### Page excerpt
::::::::

Other areas are probably open. Nvidia’s last successful acquisition, the purchase of Mellanox Technologies for $6.9 billion in 2019, provides some clues about Huang’s possible thinking. He bought the networking firm because he could see that computing was moving from working in parallel on a single processor to splitting the work even more widely among different chips. All these different bits of kit must talk to each other, and Mellanox provides the gear that facilitates those interactions. The trend is increasing given the massive workload of training and using AI models. To use a stylized example, a group of 100 servers all talking to each other will have almost 5,000 distinct connections between the different points, while a group of 1,000 would have nearly 500,000. This puts a greater emphasis on sending signals around the network extremely quickly, which is why Nvidia could in theory buy an optical networking firm like $16 billion Coherent , whose technology can connect data-center servers together at lightning speeds.

::::::::

### Entries shown

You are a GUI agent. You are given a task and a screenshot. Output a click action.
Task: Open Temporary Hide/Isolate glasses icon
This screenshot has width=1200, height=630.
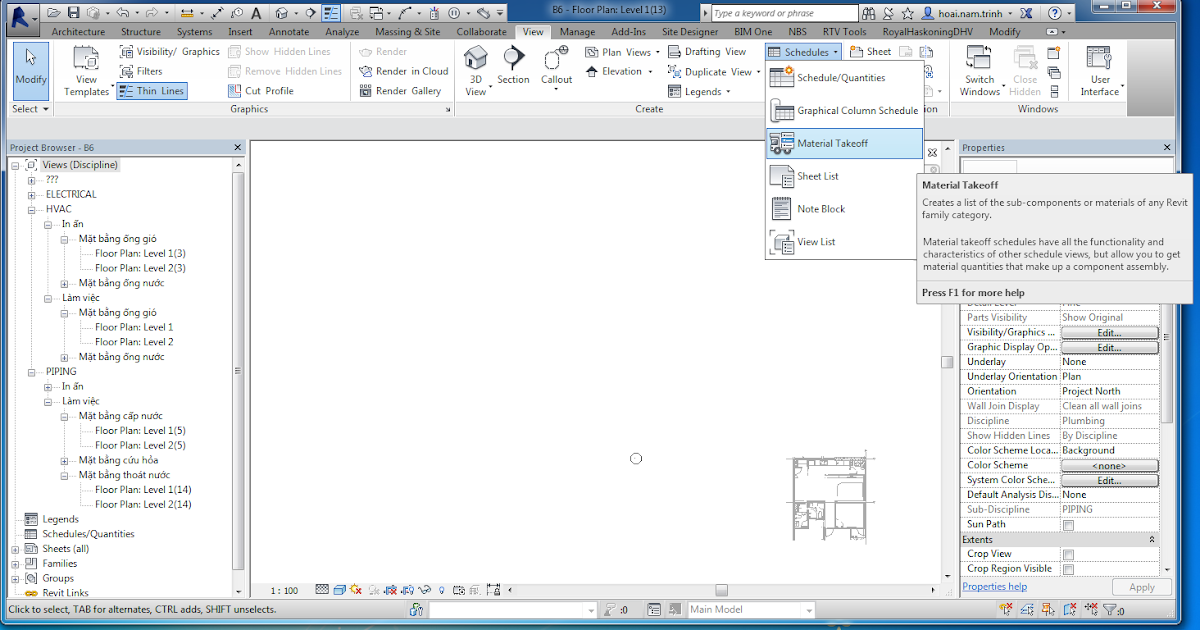[x=425, y=589]
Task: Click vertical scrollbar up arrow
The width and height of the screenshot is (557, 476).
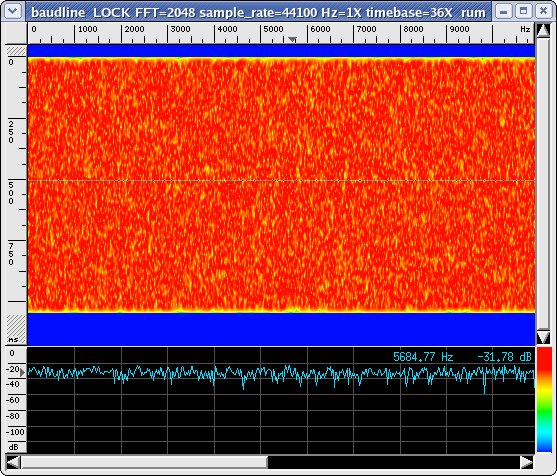Action: 543,31
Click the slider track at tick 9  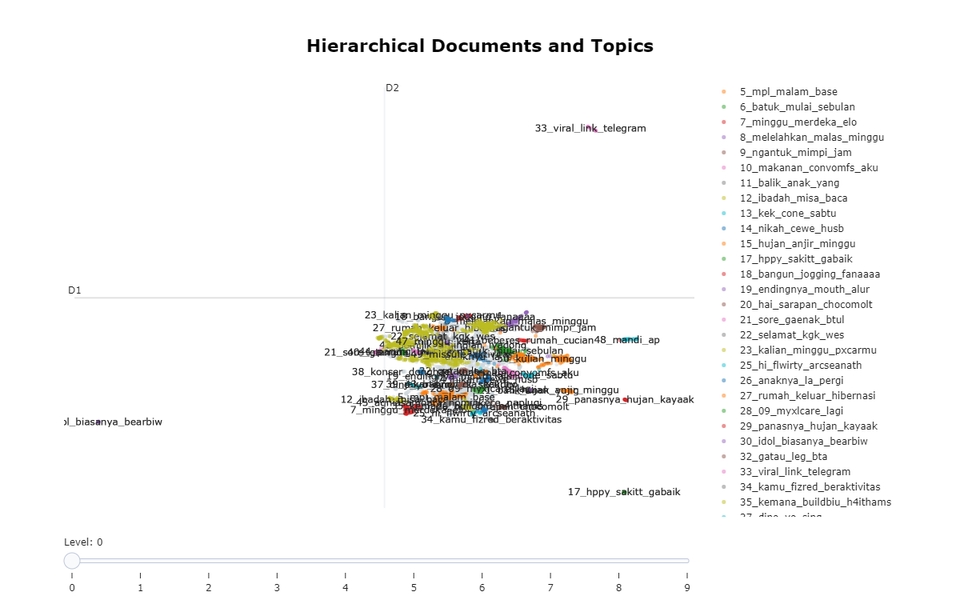coord(686,561)
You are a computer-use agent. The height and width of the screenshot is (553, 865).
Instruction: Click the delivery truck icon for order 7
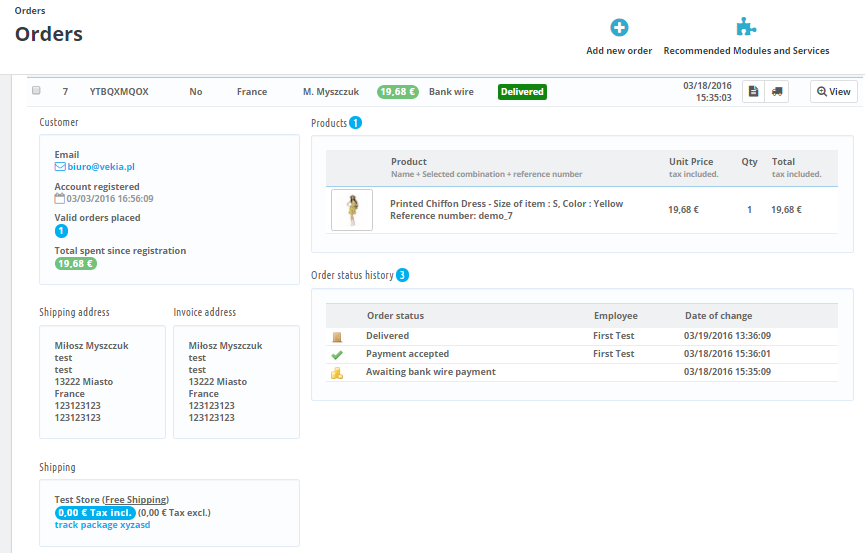click(776, 91)
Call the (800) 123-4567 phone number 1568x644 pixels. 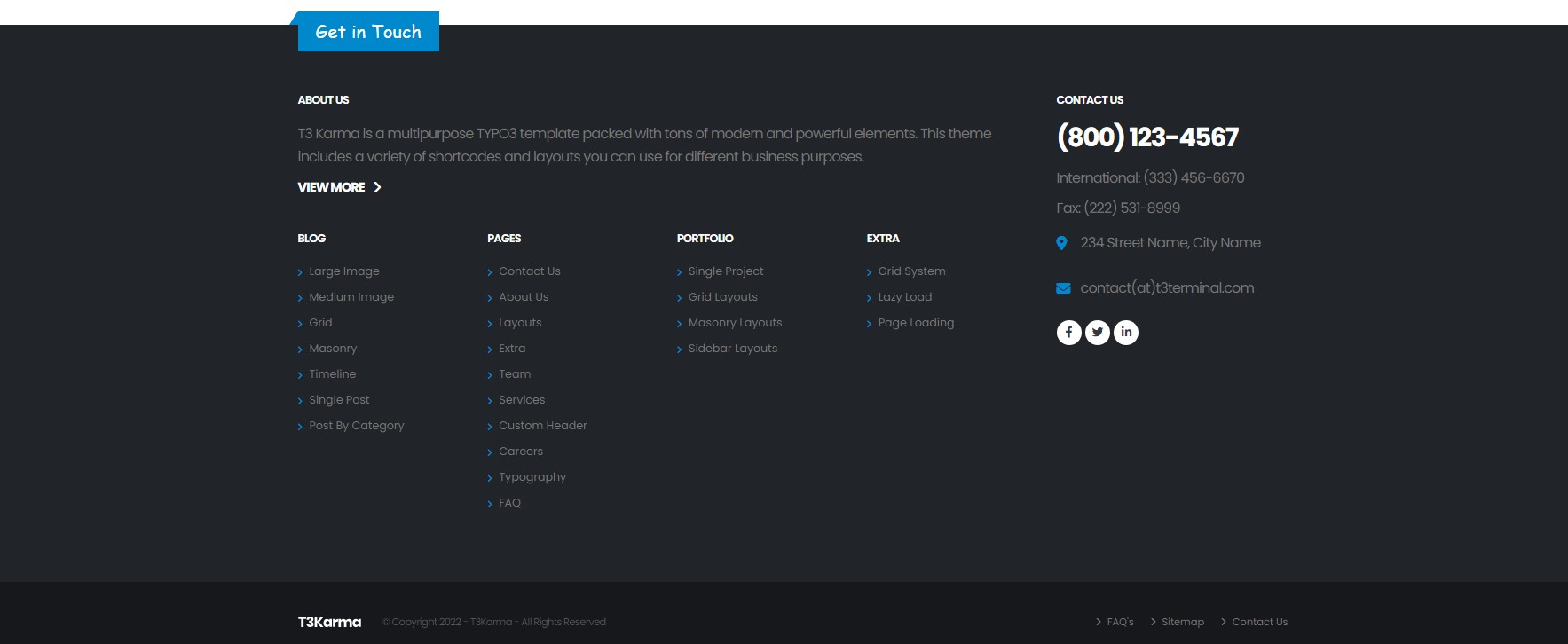(1147, 137)

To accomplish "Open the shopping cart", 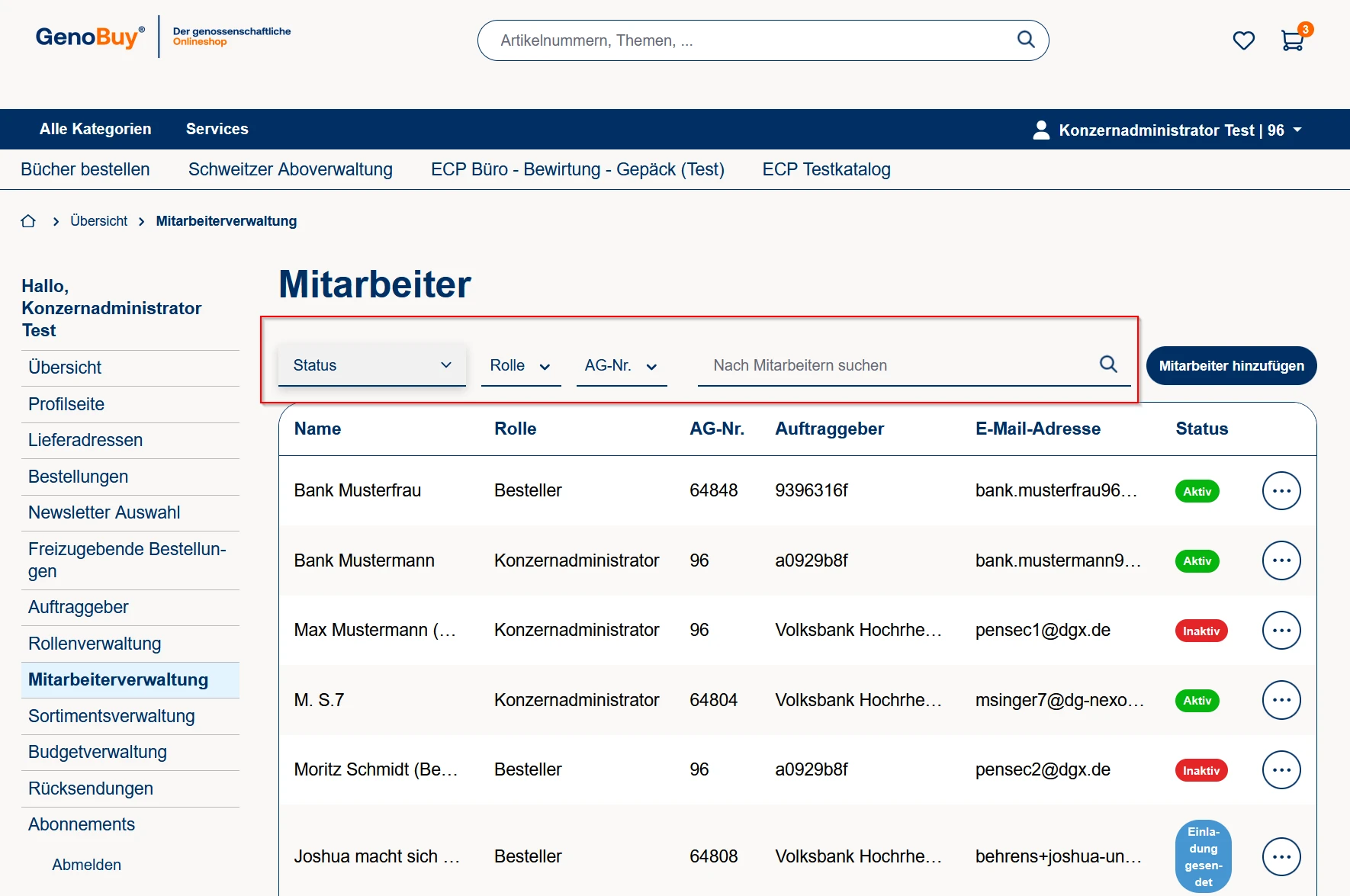I will 1292,40.
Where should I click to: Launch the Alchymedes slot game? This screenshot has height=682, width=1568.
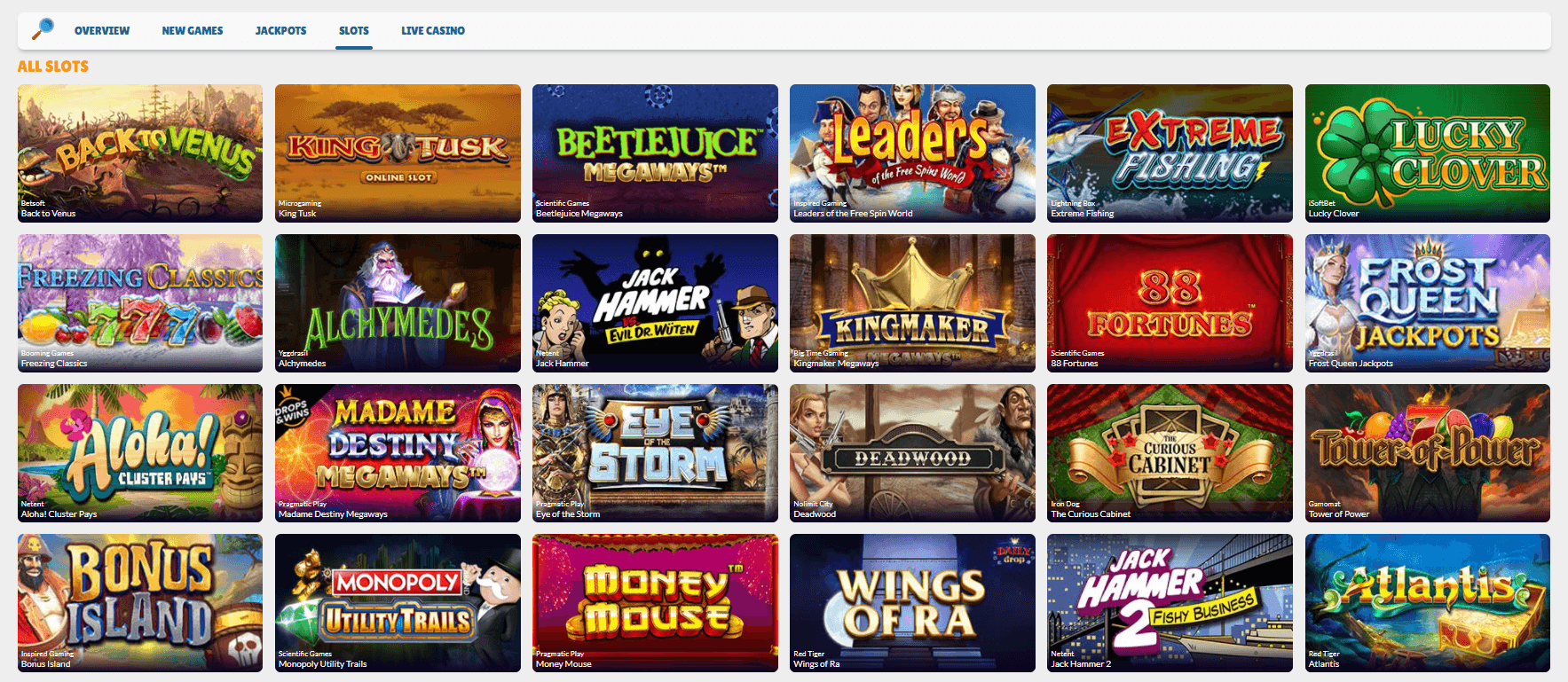coord(398,303)
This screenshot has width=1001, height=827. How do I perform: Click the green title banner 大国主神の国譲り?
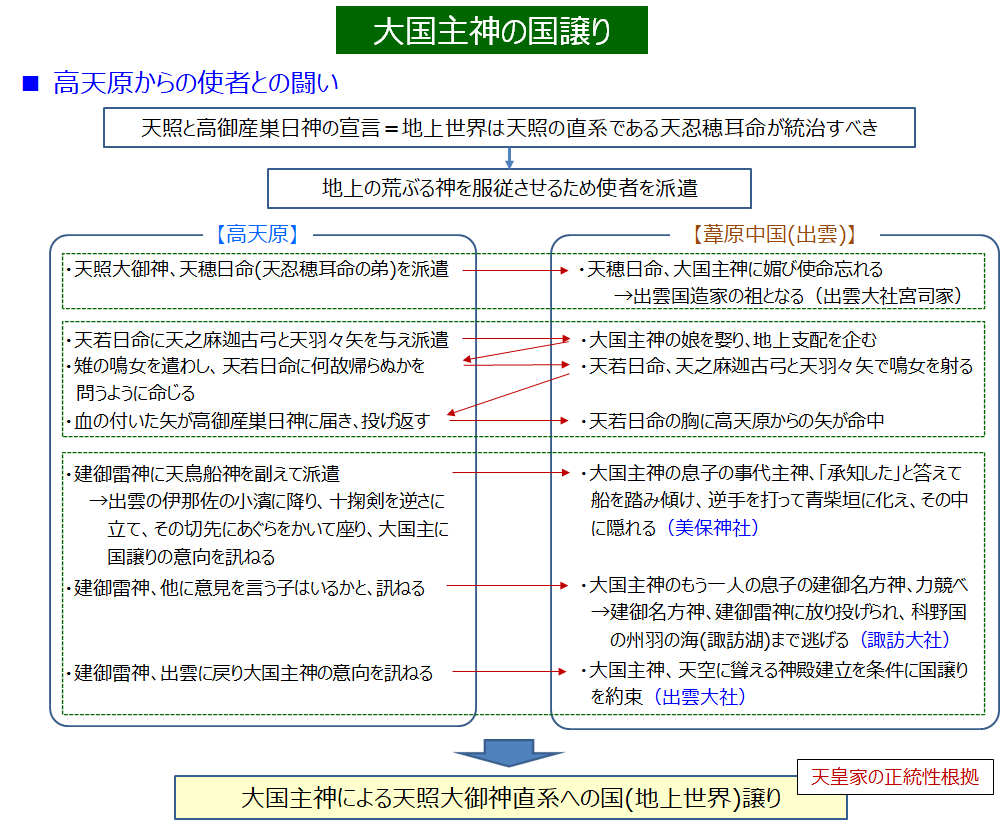[491, 30]
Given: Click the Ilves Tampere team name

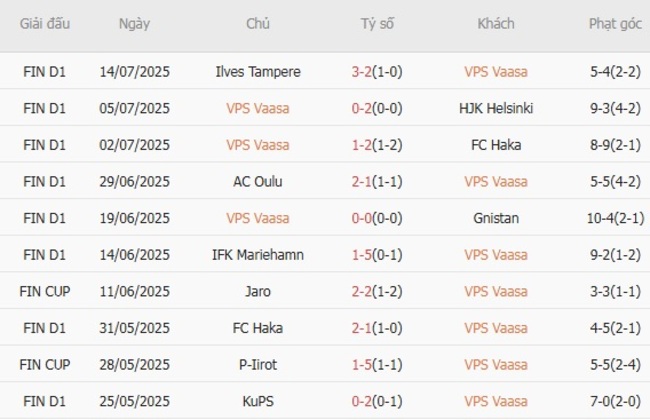Looking at the screenshot, I should 257,72.
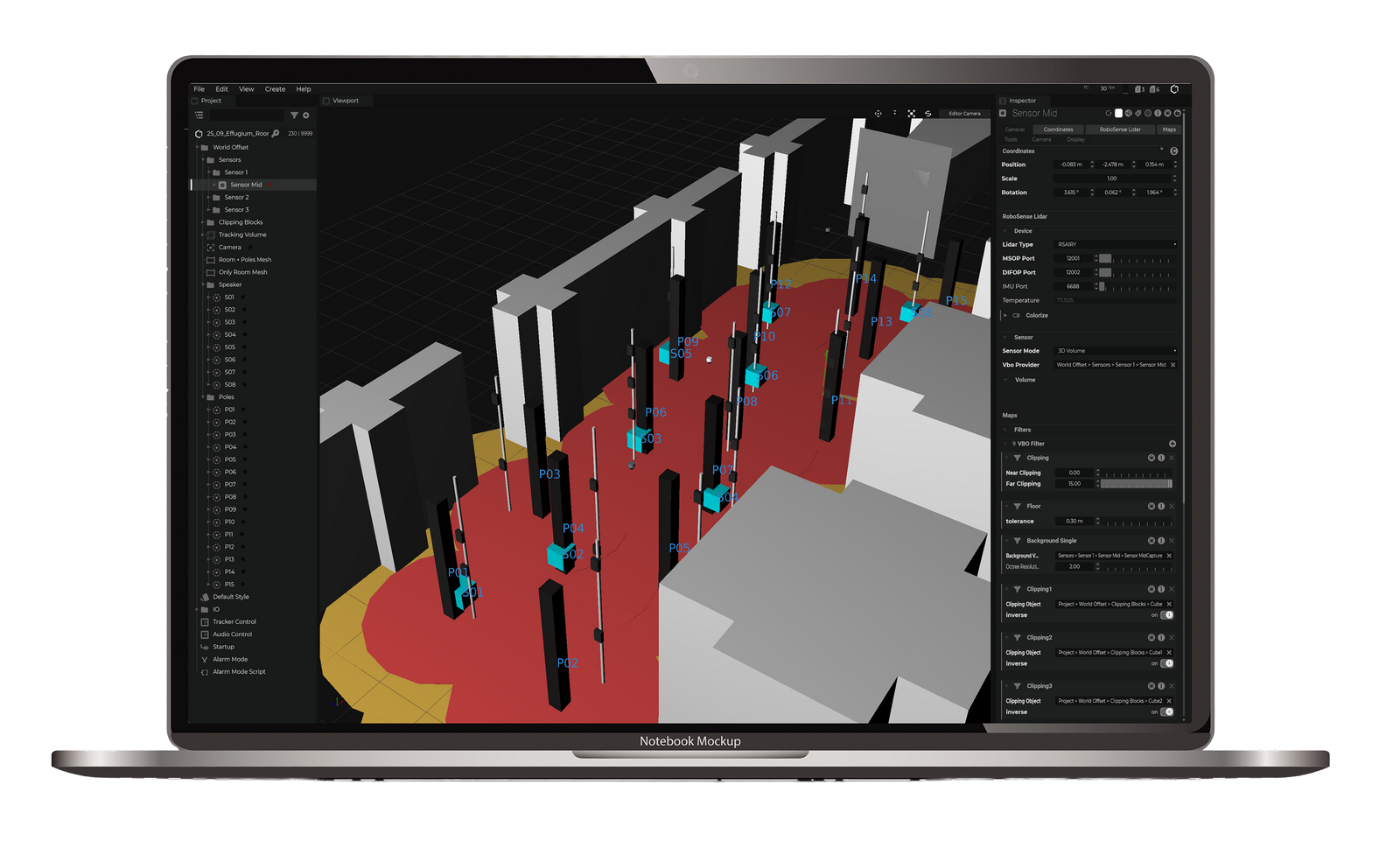The height and width of the screenshot is (841, 1400).
Task: Open the Sensor Mode dropdown
Action: point(1115,351)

::::::::

### To do
• A. According to the Nvidia excerpt, what price did Nvidia pay for Mellanox Technologies, and in which year?
• B. State whether each statement agrees with the Nvidia excerpt, answering yes or no and quoting the words of the excerpt that decide it: (i) Mellanox is a networking firm. (ii) A group of 1,000 servers would have nearly 5,000 distinct connections. (iii) Nvidia has already bought Coherent.
• C. Resume the Nvidia excerpt from its final sentence.
The records have no role in the work here.

### Answers per task
• A. Nvidia paid $6.9 billion for Mellanox Technologies in 2019.

• B.
(i) Yes: "He bought the networking firm"
(ii) No: "while a group of 1,000 would have nearly 500,000"
(iii) No: "Nvidia could in theory buy an optical networking firm like $16 billion Coherent"

• C.
Huang, who has displayed an uncanny ability to foresee major technological shifts, could also go in more unusual directions. As Nvidia’s chips improve, the cost of doing computational work on them has halved roughly every two and a half years. That trend will probably remain on track for some time, making the hardware cheaper and more ubiquitous, and allowing more AI chips to show up outside the data center. That’s why Huang has repeatedly talked about new markets like robotics, autonomous driving and drug development. The company’s growing venture capital operation, which owns $1.8 billion of equity in smaller firms compared with essentially nothing a few years ago, provides a possible glimpse into the future. Huang has built up stakes in analytics company Databricks, which is mulling an initial public offering, robotics companies Serve Robotics and Figure, and drug discovery firm Charm Therapeutics.
Of course, analysts’ rosy forecasts for Nvidia could turn out to be too optimistic. AI has advanced rapidly in the past few years, in large part because the major companies have thrown more data and computing power at the problem. One risk for Nvidia is that this method of improvement may be offering diminishing returns, some researchers are increasingly warning, which would lead to slower growth and less demand for AI-ready chips. Another danger is that tech giants like Microsoft
and Amazon.com could redirect spending towards specialized in-house designs as part of an attempt to ease Huang’s grip on the industry. If any of those risks materialize, Nvidia’s cash hoard might grow more slowly than current estimates suggest.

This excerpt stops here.